3 Temmuz’daki darbeden itibaren, eski devlet başkanı Mursi’nin destekçileri, Müslüman Kardeşler’in öncülüğünde kesintisiz biçimde kitlesel seferberlikler düzenledi, Mursi’nin özgürlüğü ve yeniden devlet başkanı olarak tanınması için çeşitli meydanlara kamp alanları kurdu. Ordu birçok kez bu seferberlikleri bastırdı ve son olarak 14 Ağustos Çarşamba günü başta Adeviye Meydanı’na dönük olmak üzere, Kahire’nin çeşitli mahallelerindeki ve diğer şehirlerdeki kamp alanlarına yönelik olarak vahşi bir saldırı başlattı.

Ordunun keskin nişancılarının müdahalesini açıkça gösterir biçimde, ölenlerin çoğu başından ve göğsünden vurulmuştu. Müslüman Kardeşler’in sözcüsü Muhammed El Beltagi, “Adeviye Meydanı’nda göstericilere her taraftan kurşun yağıyor” şeklinde açıklama yaptı. Beltagi de daha sonra Meydan’a yakın bir bölgede polis tarafından tutuklandı. Müdahale sırasında öldürülenler arasında Gulf News’un bir gazetecisi ile Sky News kanalının kameramanı da vardı.

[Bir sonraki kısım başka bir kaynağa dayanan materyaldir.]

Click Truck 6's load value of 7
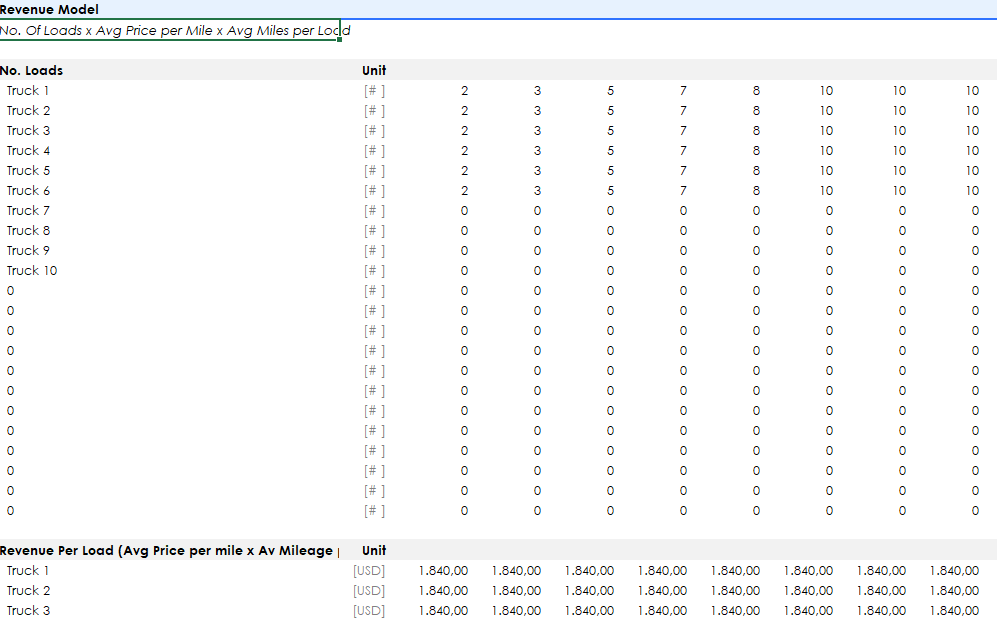 (x=683, y=190)
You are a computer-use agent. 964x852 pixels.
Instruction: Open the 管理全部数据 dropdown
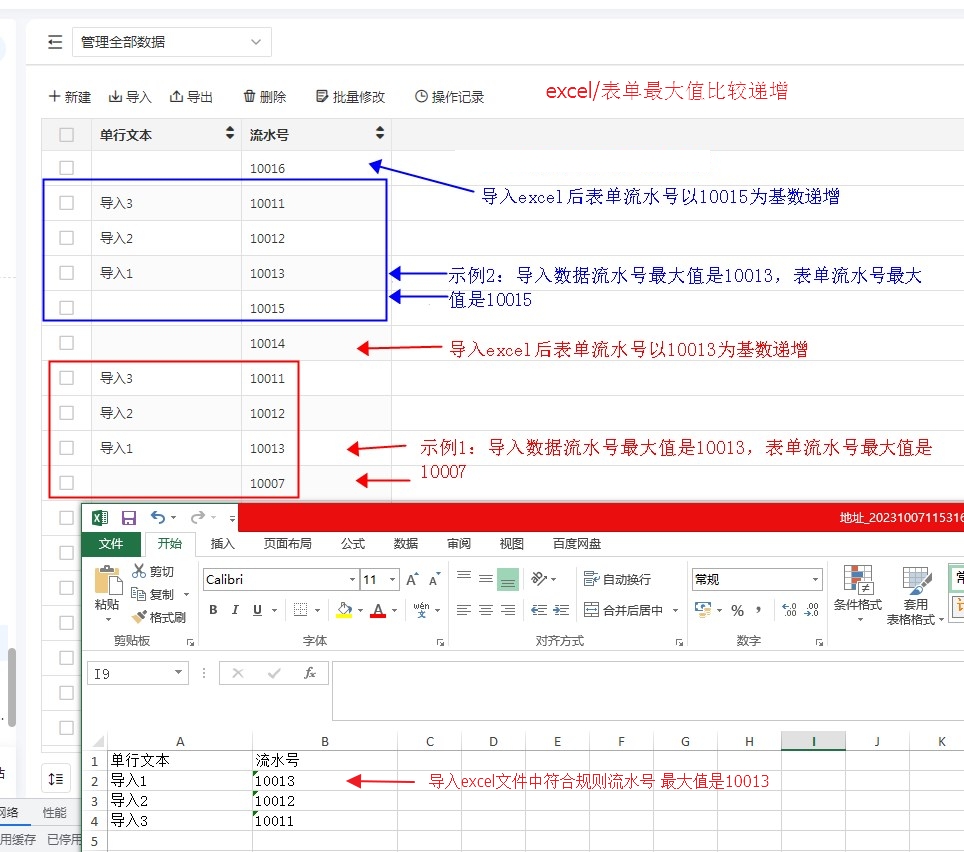point(171,42)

Katliamın ardından hükümet, durumu kontrol altına alabilmek ve yeni seferberliklerin önüne geçmek için bir ay boyunca olağanüstü hal ilan etti ve Kahire ve 10 bölgede (Giza, İskenderiye, Beni Süveyf, Minya, Asyut, Sohag, Kuzey ve Güney Sina ve Süveyş) sokağa çıkma yasağı uygulamaya başladı.

Dünya halkları bu katliamı reddetmeli

Obama hükümeti ikiyüzlülükle şiddeti “telin” etti, ama daha başından itibaren askeri darbeyi reddetmekten uzak durdu ve Mısır ordusuna yılda 1,55 milyar dolar askeri “yardım” yollamayı sürdürdü. Bundan amacı, Mısır ordusunun Filistin halkına karşı İsrail ile gerçekleştirdiği “barışa” olan desteğinin faturasını ödemeye devam edeceğini göstermekti. Bu nedenle de, Temmuz darbesinin ardından Mısır ordusu ve hükümeti Gazze ile olan sınırlarını kapattı.

Arap ve dünya halklarının bu katliamları durdurmak ve Mısır’da kurulmuş olan yeni diktatörlüğe son vermek için sokaklara çıkması gerekmektedir.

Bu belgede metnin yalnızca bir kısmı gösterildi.